I’m really enjoying this guys posts.
The sun that this kind of high quality woman eventually orbits around is, broadly, the consequences of fertility.
“True love” “adventure, intelligence, beauty”
Ok, fleshing this out.
True love isn’t superficial. Shes open to a high degree of self-exposure and vulnerability because she trusts your desire for her. How this relates to fertility: artificial birth control limits exposure and vulnerability. Ppl can say preference this or planning that, but saying it isn’t proving that one is vulnerable; it’s excusing why a person is not vulnerable.
So it’s true love and it’s adventurous. How this relates to fertility. “Why not? Why shouldn’t I throw caution to the wind and go on an adventure that will change who I am? Pour the wine, I’ll be right back.”
This is an adventurous woman that true love can marvel at. Soon enough, baby on board.
But what if she discovers a defect in herself? What if she miscarries? Frequently? What if she never conceives? What does this do to a vulnerable, exposed, adventurer? Her essential feminine quality - one that she essentially gave to you - doesn’t work?
She’ll be grieved. Adventure will recede, and very understandably (to any man). True love will take a different shape - her personality might shift to a register of apology. She might exude a chastened boldness.
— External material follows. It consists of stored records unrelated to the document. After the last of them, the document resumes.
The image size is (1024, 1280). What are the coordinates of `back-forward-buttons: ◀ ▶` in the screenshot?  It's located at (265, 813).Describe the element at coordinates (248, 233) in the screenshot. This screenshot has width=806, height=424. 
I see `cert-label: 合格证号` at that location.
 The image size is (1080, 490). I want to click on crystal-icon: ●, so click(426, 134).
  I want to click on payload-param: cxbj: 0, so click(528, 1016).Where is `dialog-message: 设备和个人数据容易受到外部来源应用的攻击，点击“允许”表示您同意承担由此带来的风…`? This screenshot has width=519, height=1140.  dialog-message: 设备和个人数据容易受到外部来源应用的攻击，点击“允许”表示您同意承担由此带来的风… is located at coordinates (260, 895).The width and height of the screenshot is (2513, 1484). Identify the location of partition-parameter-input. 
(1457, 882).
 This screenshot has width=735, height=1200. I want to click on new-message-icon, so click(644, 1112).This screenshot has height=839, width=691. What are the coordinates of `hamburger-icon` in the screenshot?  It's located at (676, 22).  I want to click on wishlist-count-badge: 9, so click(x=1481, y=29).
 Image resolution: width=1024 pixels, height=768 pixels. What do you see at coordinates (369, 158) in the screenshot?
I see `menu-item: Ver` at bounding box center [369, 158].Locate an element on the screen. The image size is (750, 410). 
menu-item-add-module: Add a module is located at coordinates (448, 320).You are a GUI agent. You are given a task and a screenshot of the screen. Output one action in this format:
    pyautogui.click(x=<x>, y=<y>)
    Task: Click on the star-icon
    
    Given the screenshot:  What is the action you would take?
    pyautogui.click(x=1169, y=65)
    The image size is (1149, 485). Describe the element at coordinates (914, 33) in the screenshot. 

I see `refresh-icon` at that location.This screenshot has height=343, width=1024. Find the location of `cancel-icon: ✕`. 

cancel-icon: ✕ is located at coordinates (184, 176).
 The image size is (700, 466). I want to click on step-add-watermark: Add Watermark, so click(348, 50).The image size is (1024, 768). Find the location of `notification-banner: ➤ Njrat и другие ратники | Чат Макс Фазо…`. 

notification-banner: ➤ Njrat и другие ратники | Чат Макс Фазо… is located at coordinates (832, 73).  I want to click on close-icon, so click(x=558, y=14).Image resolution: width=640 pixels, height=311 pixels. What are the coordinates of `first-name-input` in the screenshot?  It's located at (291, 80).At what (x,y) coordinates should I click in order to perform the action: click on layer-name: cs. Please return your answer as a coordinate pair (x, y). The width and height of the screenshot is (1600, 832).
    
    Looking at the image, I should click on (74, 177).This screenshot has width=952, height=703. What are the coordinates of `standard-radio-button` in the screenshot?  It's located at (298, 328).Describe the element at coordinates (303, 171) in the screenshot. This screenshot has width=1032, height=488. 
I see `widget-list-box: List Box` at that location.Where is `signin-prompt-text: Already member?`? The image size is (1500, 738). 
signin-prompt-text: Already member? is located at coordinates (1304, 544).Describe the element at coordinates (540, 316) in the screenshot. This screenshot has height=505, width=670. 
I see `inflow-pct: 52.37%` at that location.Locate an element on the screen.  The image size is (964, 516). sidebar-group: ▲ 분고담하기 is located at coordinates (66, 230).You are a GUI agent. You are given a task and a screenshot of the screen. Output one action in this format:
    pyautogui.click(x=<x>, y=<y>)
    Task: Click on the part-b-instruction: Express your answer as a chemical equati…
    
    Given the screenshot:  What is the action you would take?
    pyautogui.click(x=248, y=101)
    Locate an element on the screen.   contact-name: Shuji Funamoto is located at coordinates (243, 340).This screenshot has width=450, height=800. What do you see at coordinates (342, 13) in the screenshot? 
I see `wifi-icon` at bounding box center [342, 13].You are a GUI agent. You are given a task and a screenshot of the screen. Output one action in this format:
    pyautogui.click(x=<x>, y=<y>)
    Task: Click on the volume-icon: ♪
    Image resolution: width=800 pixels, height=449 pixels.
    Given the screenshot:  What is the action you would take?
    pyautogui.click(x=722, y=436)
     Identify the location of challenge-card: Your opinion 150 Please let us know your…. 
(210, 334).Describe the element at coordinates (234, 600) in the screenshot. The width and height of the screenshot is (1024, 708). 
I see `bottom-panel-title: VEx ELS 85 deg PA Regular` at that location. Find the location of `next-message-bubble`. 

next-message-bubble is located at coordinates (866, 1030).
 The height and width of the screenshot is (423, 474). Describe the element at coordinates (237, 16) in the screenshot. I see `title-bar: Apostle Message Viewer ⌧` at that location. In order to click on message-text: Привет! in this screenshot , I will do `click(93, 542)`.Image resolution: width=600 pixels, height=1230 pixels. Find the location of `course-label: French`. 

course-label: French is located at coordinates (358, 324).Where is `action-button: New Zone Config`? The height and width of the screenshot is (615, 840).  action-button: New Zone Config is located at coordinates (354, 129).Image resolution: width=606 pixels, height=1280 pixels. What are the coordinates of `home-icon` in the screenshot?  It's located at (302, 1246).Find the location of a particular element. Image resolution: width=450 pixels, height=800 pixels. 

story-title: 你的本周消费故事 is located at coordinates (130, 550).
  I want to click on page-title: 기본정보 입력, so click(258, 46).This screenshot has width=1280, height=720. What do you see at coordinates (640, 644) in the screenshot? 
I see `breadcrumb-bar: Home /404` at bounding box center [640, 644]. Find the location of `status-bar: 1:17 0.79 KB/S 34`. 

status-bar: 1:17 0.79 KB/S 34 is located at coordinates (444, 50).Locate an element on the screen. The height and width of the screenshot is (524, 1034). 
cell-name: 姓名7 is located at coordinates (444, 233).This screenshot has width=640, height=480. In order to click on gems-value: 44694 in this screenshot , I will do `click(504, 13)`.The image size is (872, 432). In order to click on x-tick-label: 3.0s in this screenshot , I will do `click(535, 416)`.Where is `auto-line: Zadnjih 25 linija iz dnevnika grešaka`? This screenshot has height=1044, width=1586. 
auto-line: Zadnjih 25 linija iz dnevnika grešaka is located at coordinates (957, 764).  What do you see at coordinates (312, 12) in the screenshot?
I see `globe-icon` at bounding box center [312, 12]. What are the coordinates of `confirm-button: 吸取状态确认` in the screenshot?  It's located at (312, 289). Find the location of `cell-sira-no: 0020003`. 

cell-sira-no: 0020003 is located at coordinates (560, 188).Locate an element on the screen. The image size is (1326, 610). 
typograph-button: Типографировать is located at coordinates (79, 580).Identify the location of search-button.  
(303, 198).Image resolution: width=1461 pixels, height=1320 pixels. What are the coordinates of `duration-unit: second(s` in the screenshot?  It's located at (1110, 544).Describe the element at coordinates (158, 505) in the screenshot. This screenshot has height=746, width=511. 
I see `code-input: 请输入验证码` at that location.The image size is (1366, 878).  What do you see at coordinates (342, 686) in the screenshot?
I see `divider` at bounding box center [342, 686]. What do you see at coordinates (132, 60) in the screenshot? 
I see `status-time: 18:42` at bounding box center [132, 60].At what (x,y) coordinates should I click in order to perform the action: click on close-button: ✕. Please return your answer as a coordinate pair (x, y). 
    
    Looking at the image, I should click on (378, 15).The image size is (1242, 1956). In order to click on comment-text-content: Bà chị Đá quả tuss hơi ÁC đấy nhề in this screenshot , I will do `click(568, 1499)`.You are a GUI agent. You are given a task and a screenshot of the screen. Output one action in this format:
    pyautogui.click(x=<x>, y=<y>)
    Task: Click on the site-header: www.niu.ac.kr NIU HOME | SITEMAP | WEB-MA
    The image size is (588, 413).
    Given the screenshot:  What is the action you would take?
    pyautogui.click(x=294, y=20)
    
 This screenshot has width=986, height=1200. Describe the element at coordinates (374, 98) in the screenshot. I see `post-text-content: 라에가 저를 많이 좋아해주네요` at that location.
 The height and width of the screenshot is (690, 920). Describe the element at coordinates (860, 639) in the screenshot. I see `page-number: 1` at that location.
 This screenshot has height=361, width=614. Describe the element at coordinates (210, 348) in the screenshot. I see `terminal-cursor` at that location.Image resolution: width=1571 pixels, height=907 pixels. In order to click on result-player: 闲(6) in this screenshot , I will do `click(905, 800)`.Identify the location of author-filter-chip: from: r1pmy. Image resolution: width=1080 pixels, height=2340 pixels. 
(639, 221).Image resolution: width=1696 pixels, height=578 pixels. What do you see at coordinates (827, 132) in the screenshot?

And somehow, again, fertility (or infertility) bends the arc of the connection you have with her.
Or suppose she has children. Gets sick a few times, has some birth stories to tell, invests months, years, into gestation, falls off the social calendars bc she’s covered in baby gear, doctor appointments, grocery runs, household chores, child training manuals instead of Schopenhauer. This is loyalty and self-giving, still. It’s very real and must be seen as real love and not as a deviation from it.
Again, the shape of your adventure arcs because of fertility.
The endpoint, whether it’s narcissus or goldmund, so to speak, is the same: the best woman will have her relationship altered and multiplied because of deep love. Her self-giving will always be deeply moved by fertility and the consequences of it. And the man will always, in a sense, lose the connection he started with. Her loyalties , because of her primary loyalty to the man, multiply and reshape into concerns that all stem from him.
Jacob wrestled with the angel. As far as adventures go, it’s virtually unimaginable. And after that adventure, Jacob walked with a limp- a constant witness to the glory he enjoyed for a night.
There is no such thing as a lifelong true love to an adventurous, beautiful and intelligent woman, unless you remember that the reality of fertility will overtake her vulnerability, self-exposure, and then, her attention and vigor. This is good because without it, you know the love was never really true.
I went to a wedding for a "trad" couple a few years ago, and asked several married men for advice on finding a good wife.
Most answers were variations on "It doesn't really matter, just marry someone who shares your religious views and wants to have kids."
I have never been able to accept this. I want true love with a beautiful, intellectual, adventurous woman and accepting less is anathema.